Vicky Jones

Dr. Vicky Jones

Senior Lecturer in Molecular Biology

School of Pharmacy and Biomedical Sciences

Maudland Building, MB024

+44 (0) 1772 89 5833

Subject Areas: Biological Sciences

Vicky joined UCLan as a lecturer in molecular biology in 2011. Her research focuses on unravelling the molecular mechanisms underlying neurodegenerative disorders such as Alzheimer’s disease.
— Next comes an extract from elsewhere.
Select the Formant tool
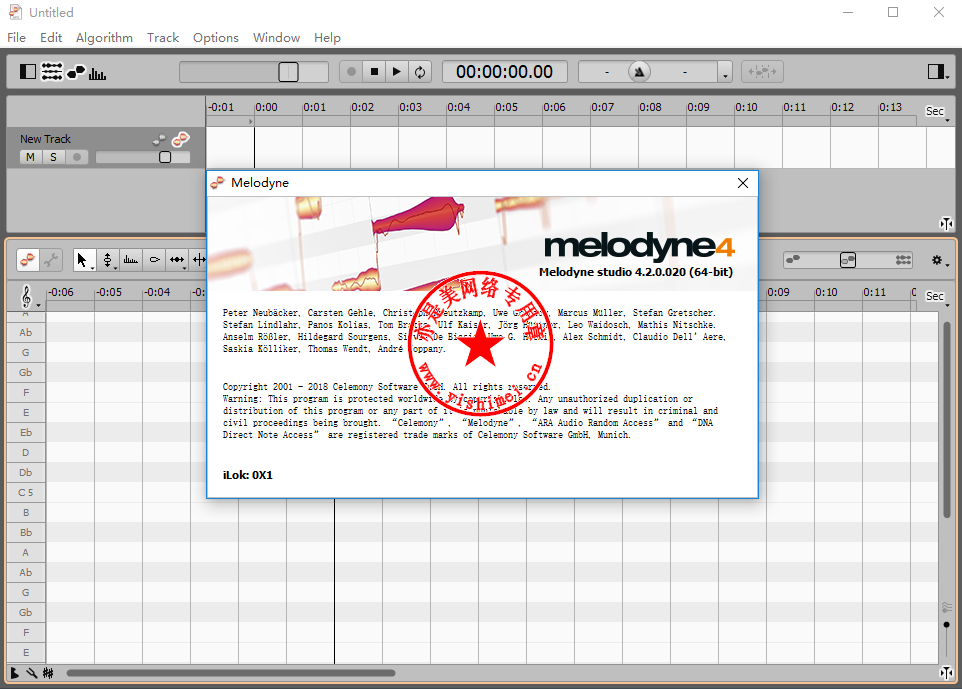962x689 pixels. click(x=131, y=260)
Vicky is research active within the area of pharmacy and biomedical sciences and is a member of the Neuronal and Tissue Dysfunction Research Group.

Full Profile

After graduating from the University of Salford in 2003 with a BSc (Hons.) in Biochemistry, Vicky moved to the University of Manchester where she completed her PhD under the supervision of Prof. Alex Verkhratsky and Dr. Owen Jones. Her thesis, entitled “continuity in the neuronal endoplasmic reticulum”, focused on the development of two new lentivirally-delivered fluorescent reporters to visualise the endoplasmic reticulum (ER) in cultured neurons and in brain slices. Using these reporters Vicky provided the first direct evidence of a single, continuous ER lumen extending throughout the cell both in neurons and in astrocytes.

Vicky remained at the University of Manchester and undertook two postdoctoral research positions. The first built upon her PhD work, exploiting the newly developed fluorescent reporters to investigate the morphology and integrity ER in Alzheimer’s disease.

In her second postdoctoral position, Vicky joined the lab of Prof. Philip Woodman to investigate the role of accessory proteins in cargo sorting and intraluminal vesicle formation in the mammalian endocytic pathway.

Vicky took up her current position as lecturer in molecular biology at UCLan in 2011. Her research remains focussed on the cellular causes of neurodegenerative disorders, and Vicky is especially interested in the dysfunction of astrocytes associated with Alzheimer’s disease.

Vicky had an article published on The Conversation in March 2019 about research into the causes of Alzheimer’s disease entitled ‘Alzheimer’s disease: have we got the cause all wrong?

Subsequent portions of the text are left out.